DLI Provides Industry Defense and Continues to Monitor the Situation
On June 8th, the U.S. Environmental Protection Agency (EPA) proposed a 10-year phaseout of perc use in most drycleaning machines. The phaseout would also include a phaseout of all spotting chemicals that use perc.
There are three major parts to the rule:
- Prohibition on the use of perc in any drycleaning machine acquired six months or later after the publication date of the “final” rule. Stain removal agents with perc can still be used.
- Prohibition on the use of perc in third generation machines three years after the publication date of the “final” rule. Stain removal agents with perc can still be used.
- Prohibition on the use of perc in all drycleaning, including in fourth and fifth generation machines 10 years following publication of the “final” rule. Stain removal agents containing perc will also be banned. After 10 years the distribution of perc to drycleaners with be prohibited.
◆ ◆ ◆
Exercise 1:
Answer these questions from the article on the EPA's proposed perc phaseout:
(a) On what date did the EPA propose the phaseout?
(b) How long after the final rule's publication would perc be banned in third generation machines?
(c) Under the first prohibition, perc would be banned in drycleaning machines acquired how long after the final rule's publication?
Exercise 2: Write the next part of the article on the EPA's proposed perc phaseout, starting after its last sentence.
The data has no connection to the article on the EPA's proposed perc phaseout.

Data excerpt:
◆ ◆ ◆
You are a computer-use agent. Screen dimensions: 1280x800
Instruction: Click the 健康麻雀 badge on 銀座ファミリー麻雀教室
◆ ◆ ◆
Response area 1:
(a) June 8th.
(b) Three years.
(c) Six months or later.

Response area 2:
It is important to note this is only a proposed rule and EPA must still go through an extensive public comment period before it is finalized. As a result, significant changes could still develop. However, the proposed rule gives some insight to EPA’s thinking with regard to the drycleaning industry. The Drycleaning & Laundry Institute (DLI) provided both verbal and written comments to EPA making it clear to EPA that the drycleaning industry represents the smallest of small American businesses. This rule arrives as drycleaners struggle to cope with the after effects of the COVID-19 pandemic which contributed to the decline of more than one-third of the industry. While EPA did decide to phaseout perc, they did so with an phaseout window (10 years for most perc machines) and without any additional burden to perc drycleaners, including additional management practices and testing.
DLI will continue to provide follow-up comments to the proposed rule over the next several months and will keep members informed.